Gebruiker:Zypaeus/Kladblok

Uit Wikipedia, de vrije encyclopedie

Grevenbroek was een heerlijkheid die de plaatsen Achel, Hamont en Sint-Huibrechts-Lille omvatte. Vóór 1139 vormden deze drie gemeenten en wellicht ook Kaulille één bestuurlijk gebied, de allinghe heerlijkheid Hamont, Achel en Lille genoemd. Tot 1401 was dit gebied autonoom, d.w.z. dat de eigenaar alle rechten bezat. Aanvankelijk was de abdij, later het kapittel van Sint-Servaas in Maastricht, de eigenaar; na 1338 kwam deze heerlijkheid achtereenvolgens in handen van de lekenfamilies van Boxtel, van Hamal en van Arckel. Het is de eerste vertegenwoordiger van de familie van Arckel, Robrecht van Renswalde, zelf een bastaard, die zich de naam van Grevenbroek toe-eigende. Vanaf 1367 spreken we, dan pas, over de heren van Grevenbroek.

Geschiedenis[bewerken | brontekst bewerken]

Wapen van Jan van Grevenbroek uit het Wapenboek Beyeren.

+ + + +

:: Werkinstructies ::
- 1) Welke jaartallen noemt de tekst over Grevenbroek? Som ze allemaal op.
- 2) Verander in de tekst over Grevenbroek "bastaard" in "buitenechtelijke zoon" en geef het deel dat begint met de woorden "Gebruiker:Zypaeus/Kladblok" en eindigt met "het Wapenboek Beyeren." opnieuw.
Baseer je uitsluitend op de tekst hierboven.

:: Verzameld materiaal ::
+ + + +

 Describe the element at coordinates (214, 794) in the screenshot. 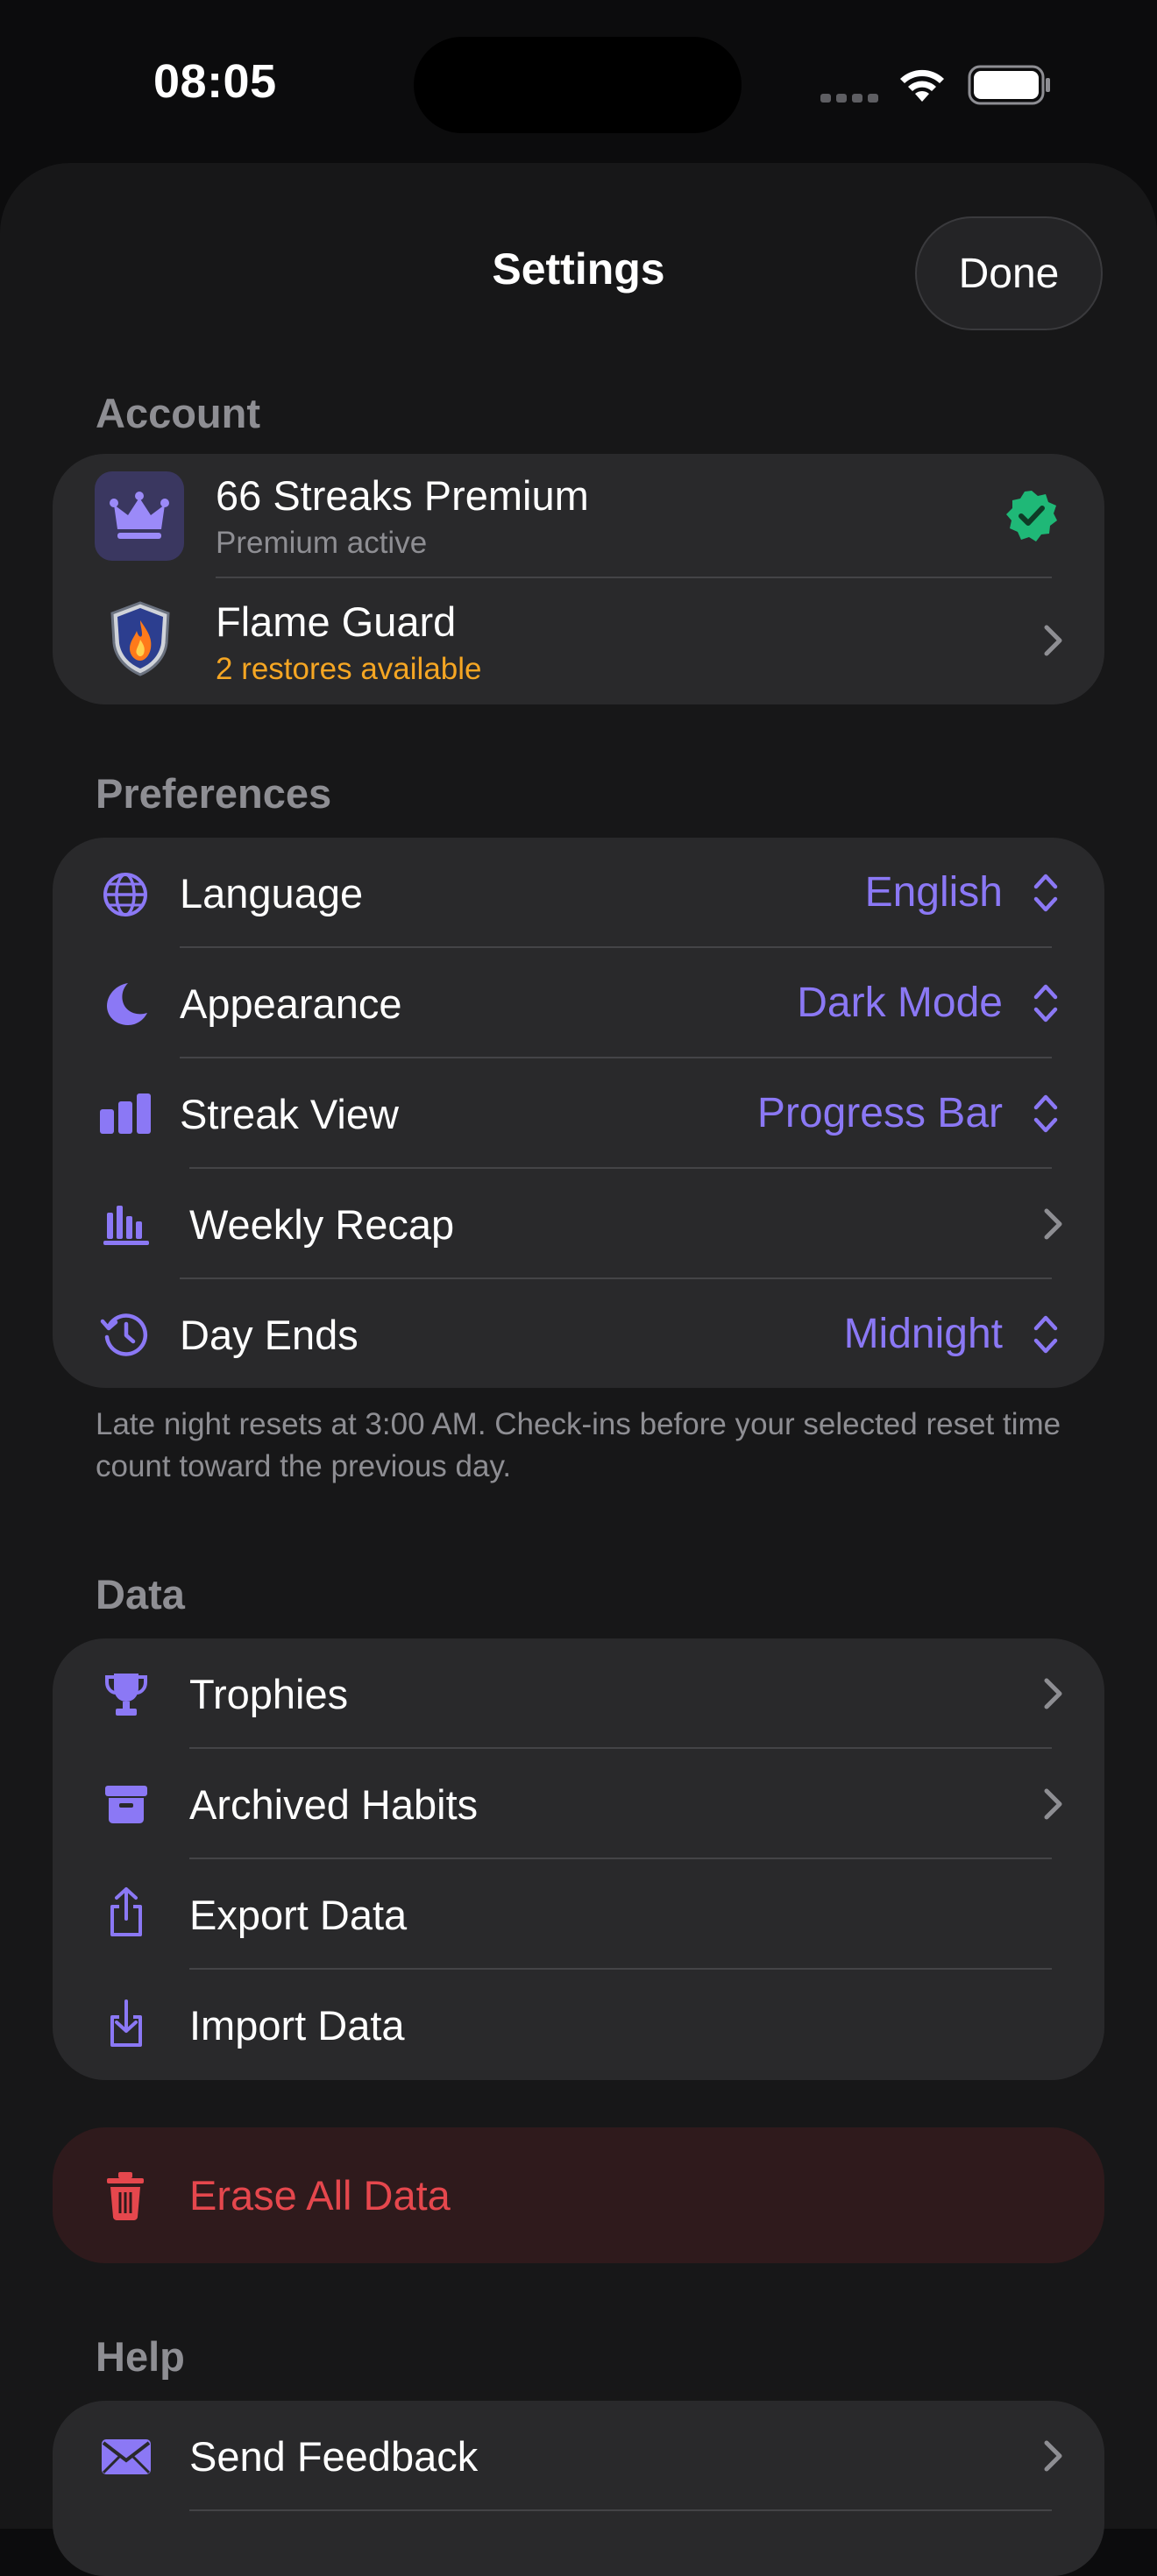

I see `section-header-preferences: Preferences` at that location.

+ + + +

:: Antwoorden opdrachten ::
- 1) 1139, 1401, 1338, 1367

- 2)
Gebruiker:Zypaeus/Kladblok

Uit Wikipedia, de vrije encyclopedie

Grevenbroek was een heerlijkheid die de plaatsen Achel, Hamont en Sint-Huibrechts-Lille omvatte. Vóór 1139 vormden deze drie gemeenten en wellicht ook Kaulille één bestuurlijk gebied, de allinghe heerlijkheid Hamont, Achel en Lille genoemd. Tot 1401 was dit gebied autonoom, d.w.z. dat de eigenaar alle rechten bezat. Aanvankelijk was de abdij, later het kapittel van Sint-Servaas in Maastricht, de eigenaar; na 1338 kwam deze heerlijkheid achtereenvolgens in handen van de lekenfamilies van Boxtel, van Hamal en van Arckel. Het is de eerste vertegenwoordiger van de familie van Arckel, Robrecht van Renswalde, zelf een buitenechtelijke zoon, die zich de naam van Grevenbroek toe-eigende. Vanaf 1367 spreken we, dan pas, over de heren van Grevenbroek.

Geschiedenis[bewerken | brontekst bewerken]

Wapen van Jan van Grevenbroek uit het Wapenboek Beyeren.